● **TASK GOAL**:
Set out exactly, line by line, the stretch of data below that begins at the line containing "Task: Choose 'Add employee' menu option" and ends at the line containing "You are a computer-use agent. The image", with both ends kept.
+===+
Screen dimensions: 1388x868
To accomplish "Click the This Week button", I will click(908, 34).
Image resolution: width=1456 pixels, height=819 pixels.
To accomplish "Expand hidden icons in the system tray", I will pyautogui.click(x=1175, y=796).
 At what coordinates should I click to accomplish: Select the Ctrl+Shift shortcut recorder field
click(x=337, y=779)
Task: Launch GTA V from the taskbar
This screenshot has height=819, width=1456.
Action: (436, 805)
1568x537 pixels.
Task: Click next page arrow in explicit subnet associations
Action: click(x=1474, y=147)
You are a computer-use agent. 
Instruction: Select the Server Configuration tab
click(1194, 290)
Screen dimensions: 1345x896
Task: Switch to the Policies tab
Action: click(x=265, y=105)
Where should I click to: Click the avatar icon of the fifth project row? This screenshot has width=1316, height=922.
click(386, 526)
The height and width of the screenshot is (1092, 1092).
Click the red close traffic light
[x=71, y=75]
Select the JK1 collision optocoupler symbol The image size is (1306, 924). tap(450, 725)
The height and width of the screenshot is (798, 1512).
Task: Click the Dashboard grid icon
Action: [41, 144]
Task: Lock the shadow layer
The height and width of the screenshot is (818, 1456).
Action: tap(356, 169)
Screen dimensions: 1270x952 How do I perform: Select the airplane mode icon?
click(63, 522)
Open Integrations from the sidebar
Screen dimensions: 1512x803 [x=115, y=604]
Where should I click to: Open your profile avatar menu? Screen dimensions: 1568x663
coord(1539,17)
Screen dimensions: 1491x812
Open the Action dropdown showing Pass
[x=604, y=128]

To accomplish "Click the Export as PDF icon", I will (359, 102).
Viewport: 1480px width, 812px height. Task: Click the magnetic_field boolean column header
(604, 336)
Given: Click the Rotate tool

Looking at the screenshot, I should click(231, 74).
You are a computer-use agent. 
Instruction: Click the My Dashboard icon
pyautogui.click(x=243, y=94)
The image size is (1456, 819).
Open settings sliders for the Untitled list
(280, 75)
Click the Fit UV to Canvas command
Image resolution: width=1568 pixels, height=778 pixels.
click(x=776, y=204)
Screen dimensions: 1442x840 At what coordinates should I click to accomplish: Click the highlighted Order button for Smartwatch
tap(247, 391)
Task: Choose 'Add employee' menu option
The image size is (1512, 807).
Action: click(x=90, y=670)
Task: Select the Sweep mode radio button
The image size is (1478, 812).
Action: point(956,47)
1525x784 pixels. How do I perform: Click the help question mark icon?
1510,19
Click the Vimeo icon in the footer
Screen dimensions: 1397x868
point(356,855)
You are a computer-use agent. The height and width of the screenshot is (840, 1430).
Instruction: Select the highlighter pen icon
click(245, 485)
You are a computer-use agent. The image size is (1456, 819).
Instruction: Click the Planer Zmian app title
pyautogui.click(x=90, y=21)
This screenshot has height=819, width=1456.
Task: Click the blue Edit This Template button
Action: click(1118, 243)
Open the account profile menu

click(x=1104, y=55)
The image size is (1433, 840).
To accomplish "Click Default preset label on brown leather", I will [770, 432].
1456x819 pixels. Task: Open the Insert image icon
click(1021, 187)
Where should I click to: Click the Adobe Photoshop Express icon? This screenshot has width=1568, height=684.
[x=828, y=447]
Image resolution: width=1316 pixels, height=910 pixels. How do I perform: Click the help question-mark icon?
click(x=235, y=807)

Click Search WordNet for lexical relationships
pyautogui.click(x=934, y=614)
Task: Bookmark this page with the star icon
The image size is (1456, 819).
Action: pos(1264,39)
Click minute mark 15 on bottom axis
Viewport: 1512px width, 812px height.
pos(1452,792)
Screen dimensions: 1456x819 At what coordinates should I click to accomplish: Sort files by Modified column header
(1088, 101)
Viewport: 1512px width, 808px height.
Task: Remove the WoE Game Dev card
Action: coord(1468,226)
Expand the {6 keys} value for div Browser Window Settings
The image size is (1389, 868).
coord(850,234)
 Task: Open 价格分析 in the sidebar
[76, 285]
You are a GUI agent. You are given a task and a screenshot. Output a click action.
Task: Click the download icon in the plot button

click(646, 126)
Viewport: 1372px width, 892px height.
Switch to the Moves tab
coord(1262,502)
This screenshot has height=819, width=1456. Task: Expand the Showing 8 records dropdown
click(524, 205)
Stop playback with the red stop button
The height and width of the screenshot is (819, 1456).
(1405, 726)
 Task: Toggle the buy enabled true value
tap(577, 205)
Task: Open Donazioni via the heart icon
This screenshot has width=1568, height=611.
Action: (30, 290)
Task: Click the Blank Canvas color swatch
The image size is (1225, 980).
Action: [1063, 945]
+===+
● **EXPECTED ANSWER**:
Task: Choose 'Add employee' menu option
The image size is (1512, 807).
Action: click(x=90, y=670)
Task: Select the Sweep mode radio button
The image size is (1478, 812).
Action: point(956,47)
1525x784 pixels. How do I perform: Click the help question mark icon?
1510,19
Click the Vimeo icon in the footer
Screen dimensions: 1397x868
point(356,855)
You are a computer-use agent. The height and width of the screenshot is (840, 1430).
Instruction: Select the highlighter pen icon
click(245, 485)
You are a computer-use agent. The image size is (1456, 819).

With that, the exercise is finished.